A construção da nova ponte que ligará Imbé e Tramandaí, no Litoral Norte, voltou a sofrer atraso após a Fundação Estadual de Proteção Ambiental (Fepam) solicitar um estudo complementar antes de liberar a próxima etapa do licenciamento. A obra, planejada para substituir o atual complexo Giuseppe Garibaldi e reduzir congestionamentos históricos, só deverá avançar após a conclusão do novo levantamento técnico, prevista para o fim de 2025.
A ponte recebeu licença prévia em dezembro de 2024, confirmando a viabilidade ambiental do projeto esperado há mais de duas décadas.
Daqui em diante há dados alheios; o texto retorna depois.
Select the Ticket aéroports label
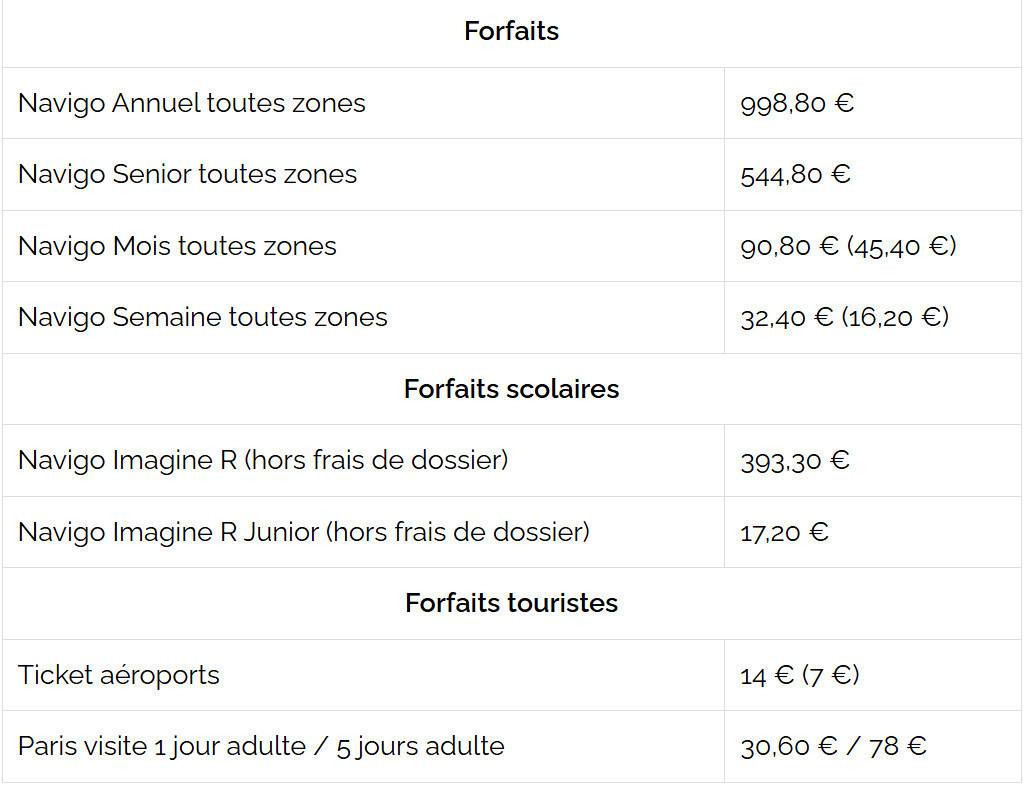This screenshot has height=803, width=1025. (119, 675)
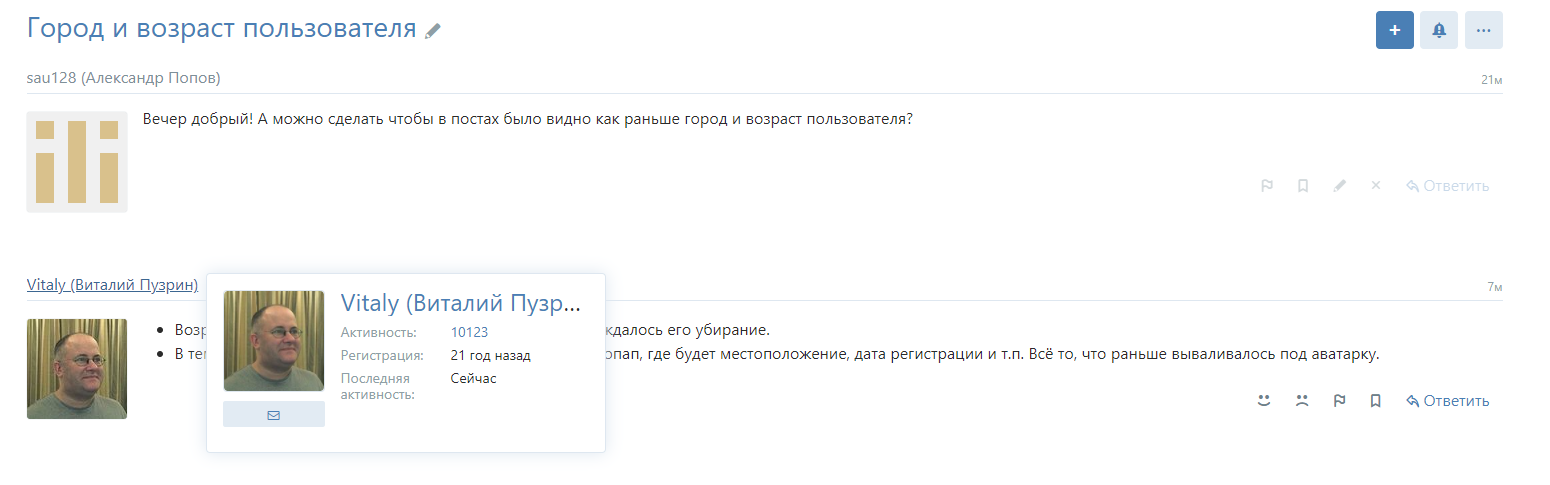Reply to the first post via Ответить
The image size is (1550, 485).
[1447, 186]
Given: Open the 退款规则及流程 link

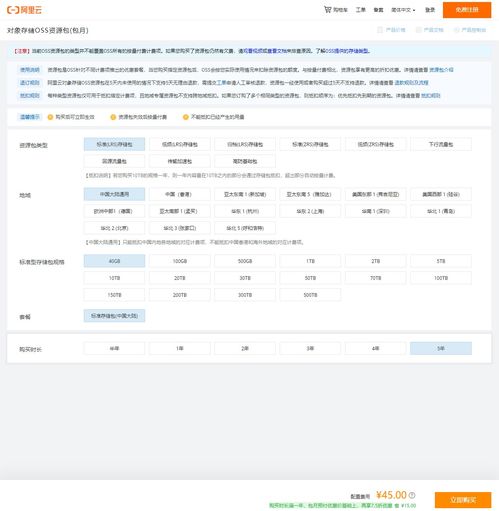Looking at the screenshot, I should (x=411, y=82).
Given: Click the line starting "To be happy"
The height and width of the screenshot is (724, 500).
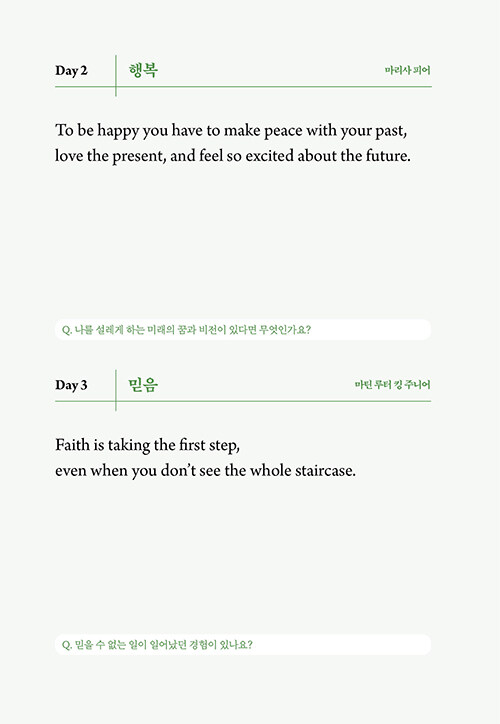Looking at the screenshot, I should tap(231, 131).
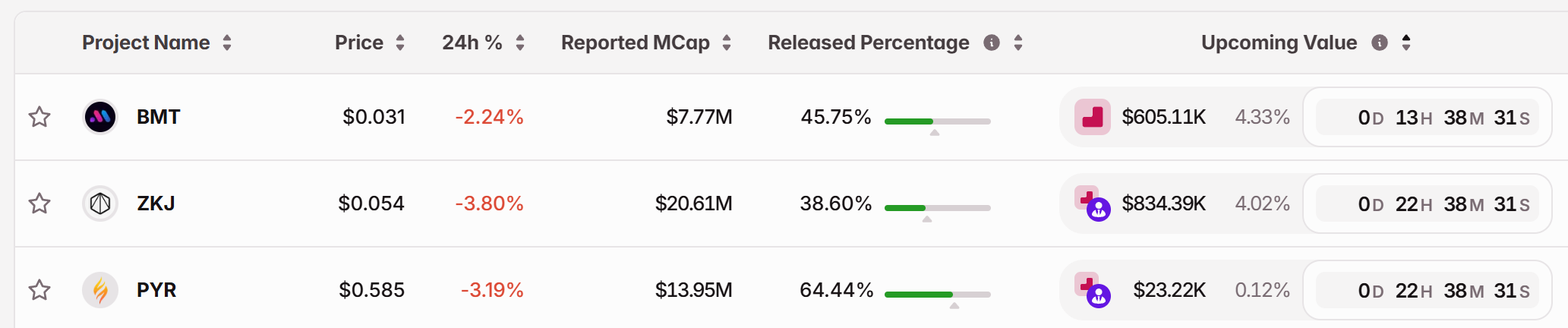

No entanto, o processo depende agora da apresentação do estudo adicional, que está sendo elaborado por meio de um termo de cooperação com a Aegea, responsável pela sua doação. Somente após a análise desse material a Fepam poderá emitir a licença de instalação, etapa necessária para a abertura da licitação que definirá a empresa encarregada do projeto executivo e da obra.
Com investimento estimado em R$ 80 milhões — metade financiada pelo governo do Estado — a nova estrutura terá 150 metros de extensão e ligará a Avenida Nilza Godoy, em Imbé, às ruas Alfredo Elias e São Salvador, em Tramandaí. O projeto prevê uma ponte sem pilares no Rio Tramandaí, solução definida para evitar impactos sobre a população de botos que habita a região.
A alternativa escolhida substitui outra proposta avaliada anteriormente, que previa uma travessia de 1,6 quilômetro passando pela Lagoa do Armazém. Apesar de tecnicamente viável, o custo elevado, estimado em R$ 142 milhões, levou ao abandono dessa possibilidade.